Length: 40.3 miles (linear)
Welcome to South Florida as envisioned by entrepreneur Hamilton Disston and Florida governor Napoleon Bonaparte Broward at the turn of the last century, the “useless swamplands” of the upper Everglades drained to reveal the rich “black gold” beneath the sawgrass, a nutrient-rich muck ideal for agriculture. Sliced and diced by canals, what were once the Everglades is now a patchwork of cattle ranches, muck farms, and the nation’s largest sugar cane holdings.
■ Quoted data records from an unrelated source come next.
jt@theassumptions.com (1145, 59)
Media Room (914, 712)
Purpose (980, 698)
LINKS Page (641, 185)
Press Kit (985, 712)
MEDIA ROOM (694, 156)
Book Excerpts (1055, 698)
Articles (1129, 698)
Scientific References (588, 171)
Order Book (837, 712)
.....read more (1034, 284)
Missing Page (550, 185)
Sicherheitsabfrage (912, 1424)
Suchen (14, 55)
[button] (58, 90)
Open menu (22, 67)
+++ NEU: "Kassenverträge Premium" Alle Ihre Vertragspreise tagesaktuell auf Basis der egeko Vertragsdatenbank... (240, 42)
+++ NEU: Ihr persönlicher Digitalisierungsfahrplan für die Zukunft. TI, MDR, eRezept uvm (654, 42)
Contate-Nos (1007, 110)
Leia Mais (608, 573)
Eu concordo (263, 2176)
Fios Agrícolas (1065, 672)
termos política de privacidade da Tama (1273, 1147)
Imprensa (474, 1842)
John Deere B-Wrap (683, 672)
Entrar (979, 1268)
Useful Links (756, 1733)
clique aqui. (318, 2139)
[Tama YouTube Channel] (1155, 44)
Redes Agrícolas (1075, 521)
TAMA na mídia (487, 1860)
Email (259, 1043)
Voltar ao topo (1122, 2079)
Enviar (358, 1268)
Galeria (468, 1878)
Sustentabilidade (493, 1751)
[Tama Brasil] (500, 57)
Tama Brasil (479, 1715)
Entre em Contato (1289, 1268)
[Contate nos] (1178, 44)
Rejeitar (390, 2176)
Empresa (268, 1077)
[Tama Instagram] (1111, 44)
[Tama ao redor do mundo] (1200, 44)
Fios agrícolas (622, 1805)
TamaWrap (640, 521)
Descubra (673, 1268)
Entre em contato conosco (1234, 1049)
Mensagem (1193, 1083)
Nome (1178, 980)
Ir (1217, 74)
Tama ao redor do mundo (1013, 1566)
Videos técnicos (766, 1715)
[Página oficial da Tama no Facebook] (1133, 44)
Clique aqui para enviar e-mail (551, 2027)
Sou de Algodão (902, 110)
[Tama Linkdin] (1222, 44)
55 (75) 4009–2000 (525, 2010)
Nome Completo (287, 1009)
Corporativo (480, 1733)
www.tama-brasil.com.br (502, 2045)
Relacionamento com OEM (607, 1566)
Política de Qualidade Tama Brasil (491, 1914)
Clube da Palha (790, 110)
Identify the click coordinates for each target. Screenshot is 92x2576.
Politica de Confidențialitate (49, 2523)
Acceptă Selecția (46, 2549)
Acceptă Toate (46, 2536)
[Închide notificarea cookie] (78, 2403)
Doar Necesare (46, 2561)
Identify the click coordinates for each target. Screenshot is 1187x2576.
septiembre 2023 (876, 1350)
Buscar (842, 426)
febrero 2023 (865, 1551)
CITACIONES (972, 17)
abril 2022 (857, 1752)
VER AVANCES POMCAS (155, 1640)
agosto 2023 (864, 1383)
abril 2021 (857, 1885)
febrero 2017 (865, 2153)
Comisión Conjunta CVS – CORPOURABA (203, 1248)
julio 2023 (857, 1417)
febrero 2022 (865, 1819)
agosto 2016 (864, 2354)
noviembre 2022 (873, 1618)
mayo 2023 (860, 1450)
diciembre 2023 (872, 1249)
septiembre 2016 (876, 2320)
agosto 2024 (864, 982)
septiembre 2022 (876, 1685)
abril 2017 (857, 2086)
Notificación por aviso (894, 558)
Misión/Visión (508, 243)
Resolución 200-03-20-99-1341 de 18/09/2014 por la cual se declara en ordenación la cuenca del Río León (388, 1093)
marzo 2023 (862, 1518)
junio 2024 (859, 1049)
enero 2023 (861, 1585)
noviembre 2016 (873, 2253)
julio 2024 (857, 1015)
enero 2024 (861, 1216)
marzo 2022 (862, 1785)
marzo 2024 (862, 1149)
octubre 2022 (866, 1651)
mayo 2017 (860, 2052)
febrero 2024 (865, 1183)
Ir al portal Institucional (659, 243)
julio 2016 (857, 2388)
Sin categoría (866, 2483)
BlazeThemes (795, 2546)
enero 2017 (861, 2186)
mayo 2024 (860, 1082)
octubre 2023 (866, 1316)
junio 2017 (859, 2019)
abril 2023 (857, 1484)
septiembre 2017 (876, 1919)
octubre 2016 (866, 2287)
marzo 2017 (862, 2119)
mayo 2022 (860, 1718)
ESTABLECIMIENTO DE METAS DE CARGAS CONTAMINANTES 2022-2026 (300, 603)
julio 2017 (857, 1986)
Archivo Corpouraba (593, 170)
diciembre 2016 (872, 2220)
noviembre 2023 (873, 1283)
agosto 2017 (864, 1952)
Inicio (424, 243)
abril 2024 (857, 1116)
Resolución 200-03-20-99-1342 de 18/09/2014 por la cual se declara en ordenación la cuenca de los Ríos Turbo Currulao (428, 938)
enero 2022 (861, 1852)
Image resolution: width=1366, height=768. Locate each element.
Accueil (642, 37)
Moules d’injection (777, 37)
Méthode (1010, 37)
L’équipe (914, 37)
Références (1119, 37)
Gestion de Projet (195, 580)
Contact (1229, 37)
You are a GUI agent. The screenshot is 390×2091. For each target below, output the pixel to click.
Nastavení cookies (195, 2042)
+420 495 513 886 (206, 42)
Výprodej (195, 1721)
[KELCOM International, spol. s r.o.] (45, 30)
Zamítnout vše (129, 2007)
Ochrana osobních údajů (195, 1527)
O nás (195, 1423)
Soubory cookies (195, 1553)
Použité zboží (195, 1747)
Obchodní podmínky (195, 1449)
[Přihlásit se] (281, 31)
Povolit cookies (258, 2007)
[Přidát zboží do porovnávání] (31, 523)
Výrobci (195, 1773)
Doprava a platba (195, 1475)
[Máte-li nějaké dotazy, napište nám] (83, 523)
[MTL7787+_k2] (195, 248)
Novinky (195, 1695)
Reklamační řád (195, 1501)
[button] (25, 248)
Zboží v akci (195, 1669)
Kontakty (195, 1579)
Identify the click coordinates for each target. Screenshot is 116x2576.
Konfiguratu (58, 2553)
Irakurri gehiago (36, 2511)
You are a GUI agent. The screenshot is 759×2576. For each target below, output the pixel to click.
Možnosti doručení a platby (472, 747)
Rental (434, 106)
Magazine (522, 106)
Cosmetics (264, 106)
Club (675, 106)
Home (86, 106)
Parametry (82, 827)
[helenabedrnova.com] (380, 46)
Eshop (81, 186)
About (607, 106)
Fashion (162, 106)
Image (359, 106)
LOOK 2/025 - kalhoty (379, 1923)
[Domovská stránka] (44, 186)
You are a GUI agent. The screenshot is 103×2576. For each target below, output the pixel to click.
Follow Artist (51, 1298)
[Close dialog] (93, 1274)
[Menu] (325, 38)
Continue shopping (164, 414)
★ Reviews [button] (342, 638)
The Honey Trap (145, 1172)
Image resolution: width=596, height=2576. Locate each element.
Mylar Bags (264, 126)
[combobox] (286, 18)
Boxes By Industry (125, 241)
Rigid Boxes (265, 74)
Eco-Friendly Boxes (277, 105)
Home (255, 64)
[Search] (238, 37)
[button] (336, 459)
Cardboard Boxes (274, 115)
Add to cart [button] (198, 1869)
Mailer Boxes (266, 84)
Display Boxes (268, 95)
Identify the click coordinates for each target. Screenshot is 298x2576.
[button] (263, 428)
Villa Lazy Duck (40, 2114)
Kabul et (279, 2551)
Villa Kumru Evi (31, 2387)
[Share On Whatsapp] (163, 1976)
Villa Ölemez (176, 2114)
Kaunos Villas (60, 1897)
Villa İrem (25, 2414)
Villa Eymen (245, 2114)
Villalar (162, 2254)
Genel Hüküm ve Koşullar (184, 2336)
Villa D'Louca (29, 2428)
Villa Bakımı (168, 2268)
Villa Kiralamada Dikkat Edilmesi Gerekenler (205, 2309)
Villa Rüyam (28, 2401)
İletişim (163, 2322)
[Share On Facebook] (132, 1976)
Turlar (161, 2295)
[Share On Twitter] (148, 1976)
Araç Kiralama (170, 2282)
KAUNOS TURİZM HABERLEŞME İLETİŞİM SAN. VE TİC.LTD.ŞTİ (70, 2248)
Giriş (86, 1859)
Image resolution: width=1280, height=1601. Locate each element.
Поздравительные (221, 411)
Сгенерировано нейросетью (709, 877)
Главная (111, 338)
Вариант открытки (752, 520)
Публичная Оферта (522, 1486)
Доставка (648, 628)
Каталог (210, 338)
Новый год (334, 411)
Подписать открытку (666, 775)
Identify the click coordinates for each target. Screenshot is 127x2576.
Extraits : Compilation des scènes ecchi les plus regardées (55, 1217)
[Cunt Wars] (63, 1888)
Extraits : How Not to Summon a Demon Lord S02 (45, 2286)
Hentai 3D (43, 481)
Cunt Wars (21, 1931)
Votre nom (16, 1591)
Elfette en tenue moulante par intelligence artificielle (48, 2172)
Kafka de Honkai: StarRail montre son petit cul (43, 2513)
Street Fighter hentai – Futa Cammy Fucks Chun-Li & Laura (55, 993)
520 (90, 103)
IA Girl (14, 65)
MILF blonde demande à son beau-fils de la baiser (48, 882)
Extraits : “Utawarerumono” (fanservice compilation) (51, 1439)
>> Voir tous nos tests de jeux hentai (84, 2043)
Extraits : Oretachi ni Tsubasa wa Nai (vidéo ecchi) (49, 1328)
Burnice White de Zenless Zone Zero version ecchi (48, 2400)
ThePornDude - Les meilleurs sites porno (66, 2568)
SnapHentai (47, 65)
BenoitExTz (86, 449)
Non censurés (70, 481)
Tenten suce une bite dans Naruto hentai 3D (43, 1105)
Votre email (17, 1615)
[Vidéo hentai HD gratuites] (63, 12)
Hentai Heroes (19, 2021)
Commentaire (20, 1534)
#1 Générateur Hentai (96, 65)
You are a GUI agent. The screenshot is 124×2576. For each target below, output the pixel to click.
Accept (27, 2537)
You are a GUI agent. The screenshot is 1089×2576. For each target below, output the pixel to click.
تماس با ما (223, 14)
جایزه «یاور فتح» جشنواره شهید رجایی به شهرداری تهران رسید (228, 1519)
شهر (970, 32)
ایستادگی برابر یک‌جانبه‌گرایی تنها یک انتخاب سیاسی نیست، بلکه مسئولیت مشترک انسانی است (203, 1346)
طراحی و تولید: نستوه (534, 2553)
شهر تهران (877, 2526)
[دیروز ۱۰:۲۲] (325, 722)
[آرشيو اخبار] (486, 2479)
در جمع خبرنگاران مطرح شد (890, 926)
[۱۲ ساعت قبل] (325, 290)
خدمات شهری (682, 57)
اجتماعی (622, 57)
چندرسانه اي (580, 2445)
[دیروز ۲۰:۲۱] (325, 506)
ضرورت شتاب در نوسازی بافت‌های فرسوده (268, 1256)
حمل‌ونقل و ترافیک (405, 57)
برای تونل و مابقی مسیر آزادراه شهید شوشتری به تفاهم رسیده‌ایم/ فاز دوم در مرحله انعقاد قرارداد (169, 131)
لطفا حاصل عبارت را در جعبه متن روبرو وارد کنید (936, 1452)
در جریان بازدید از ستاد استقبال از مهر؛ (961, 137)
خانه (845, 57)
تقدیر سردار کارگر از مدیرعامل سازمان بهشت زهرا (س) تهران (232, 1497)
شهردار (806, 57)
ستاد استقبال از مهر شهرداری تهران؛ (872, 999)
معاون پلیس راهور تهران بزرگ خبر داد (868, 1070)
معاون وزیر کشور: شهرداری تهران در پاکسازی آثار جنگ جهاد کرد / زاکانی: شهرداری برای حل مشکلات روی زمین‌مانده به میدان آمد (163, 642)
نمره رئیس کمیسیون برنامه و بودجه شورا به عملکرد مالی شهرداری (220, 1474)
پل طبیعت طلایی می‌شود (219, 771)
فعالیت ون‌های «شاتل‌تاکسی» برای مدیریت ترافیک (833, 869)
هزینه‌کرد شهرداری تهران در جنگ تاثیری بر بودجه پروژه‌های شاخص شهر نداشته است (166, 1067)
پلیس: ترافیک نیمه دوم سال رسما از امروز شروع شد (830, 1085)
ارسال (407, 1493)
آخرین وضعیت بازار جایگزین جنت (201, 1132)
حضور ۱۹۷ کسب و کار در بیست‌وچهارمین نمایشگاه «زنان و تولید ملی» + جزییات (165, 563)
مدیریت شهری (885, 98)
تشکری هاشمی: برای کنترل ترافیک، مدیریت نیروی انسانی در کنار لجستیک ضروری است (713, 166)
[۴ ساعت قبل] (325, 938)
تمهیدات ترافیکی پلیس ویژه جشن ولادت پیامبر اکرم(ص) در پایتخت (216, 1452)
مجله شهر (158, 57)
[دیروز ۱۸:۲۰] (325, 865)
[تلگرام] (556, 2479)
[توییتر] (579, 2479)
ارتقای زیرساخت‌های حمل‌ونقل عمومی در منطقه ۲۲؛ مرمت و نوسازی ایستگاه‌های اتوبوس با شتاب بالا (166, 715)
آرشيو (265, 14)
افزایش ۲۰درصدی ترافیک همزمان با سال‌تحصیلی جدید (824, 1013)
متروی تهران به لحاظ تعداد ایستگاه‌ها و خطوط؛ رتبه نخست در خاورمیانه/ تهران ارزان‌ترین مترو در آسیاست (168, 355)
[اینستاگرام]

You catch a glimpse of the former wild swamps south of Lake Okeechobee during a brief walk through the Rotenberger Wildlife Management Area. From the beginning to the end of this segment, the trail follows levees managed by the South Florida Water Management District, paralleling the canals. Shade is at a premium, usually found as a brief respite under a rare tree or in the shadow of a water control structure. Blazing is extremely sporadic. But the open nature of the hike allows you panoramic views of agriculture in action, especially the fascinating process of a sugar cane harvest. Expect to make good time on these easily traversed dikes. Camping is permitted anywhere along the route, but use common sense: use the dike as a shield between your tent and any nearby roads or buildings. Do not camp next to a sugar cane field in flower (stalks topped with tufts) because the flowering fields are burned on a rotating basis. Although water is available all along the route from the trailside canals, it can be of dubious quality thanks to agricultural runoff; filter before boiling.